- _SUPPLIED RECORDS_
• • • • •

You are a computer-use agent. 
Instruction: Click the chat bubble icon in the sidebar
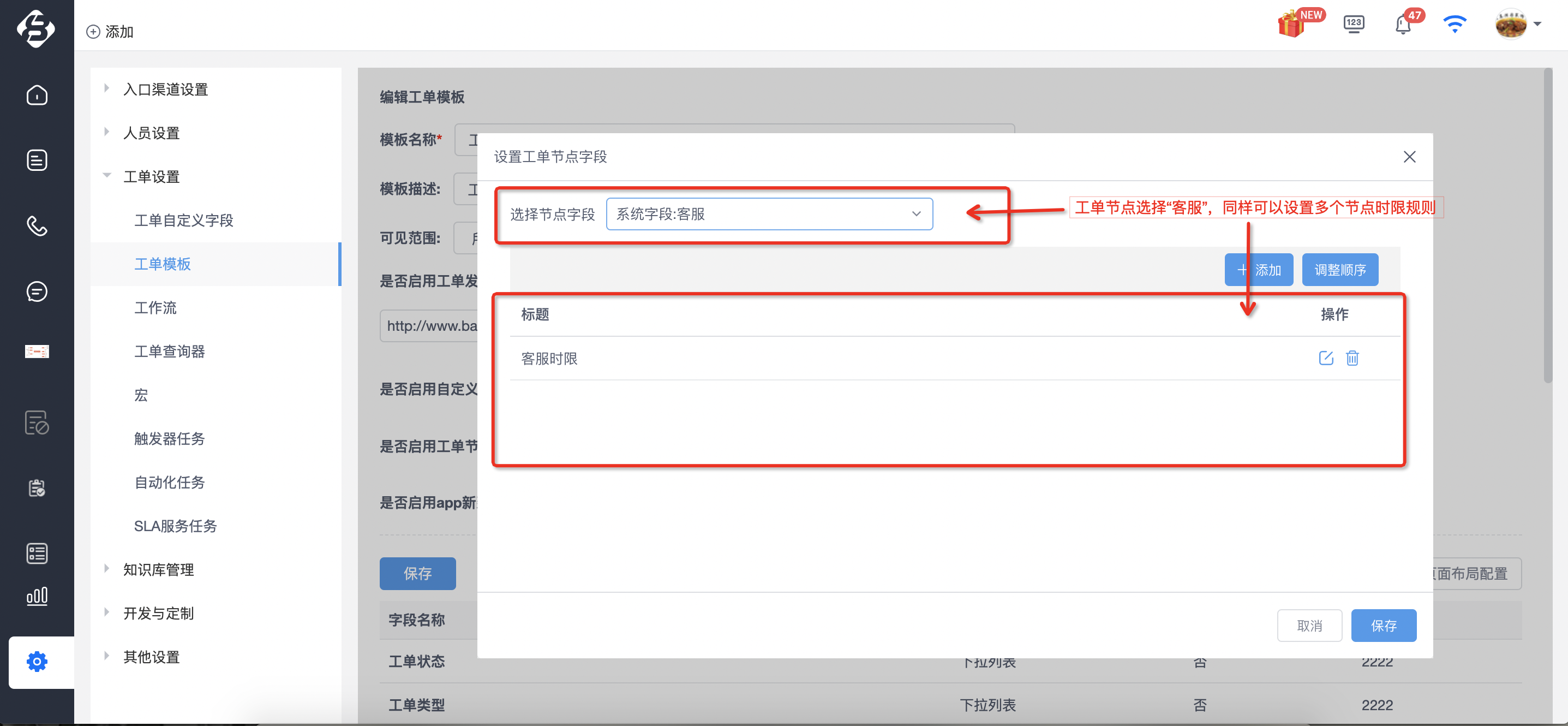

• • • • •

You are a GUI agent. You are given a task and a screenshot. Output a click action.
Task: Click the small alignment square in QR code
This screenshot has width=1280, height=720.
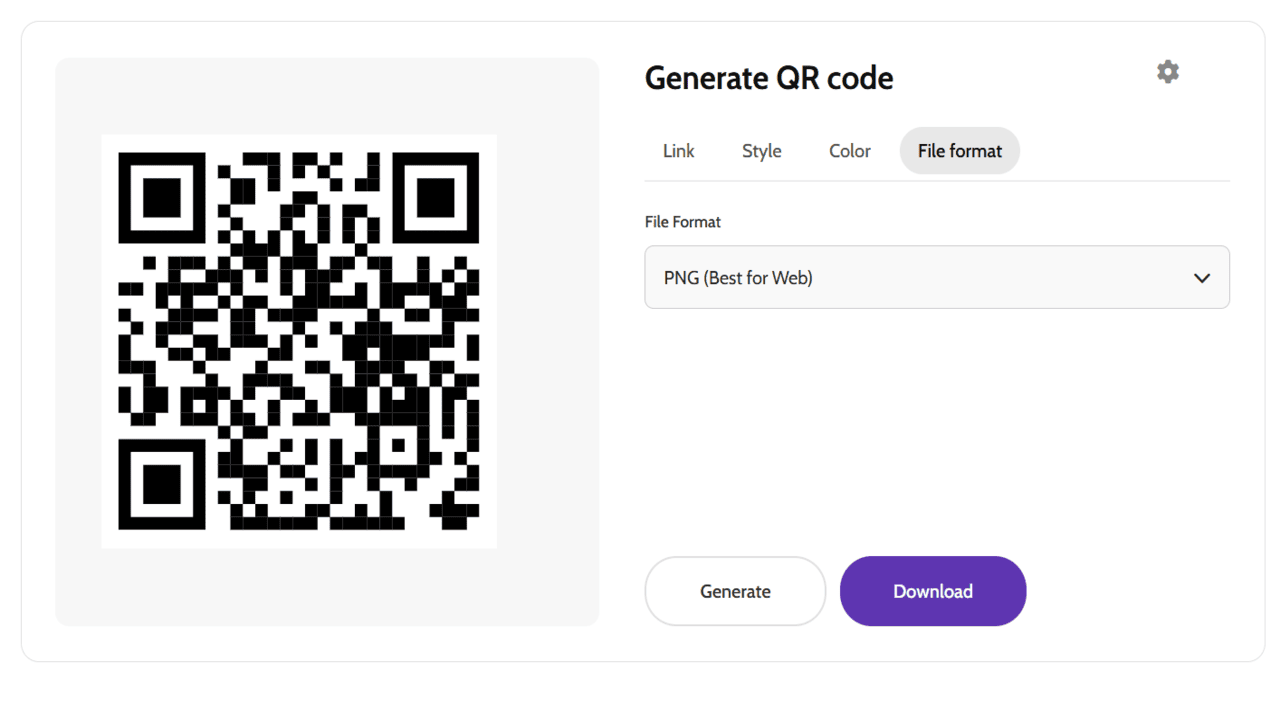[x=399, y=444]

• • • • •

- _TASK TO COMPLETE_
The word to look for is "agent"; copy out every line of the entries that holds it.

- _EXERCISE SOLUTION_
You are a computer-use agent. 
You are a GUI agent. You are given a task and a screenshot. Output a click action.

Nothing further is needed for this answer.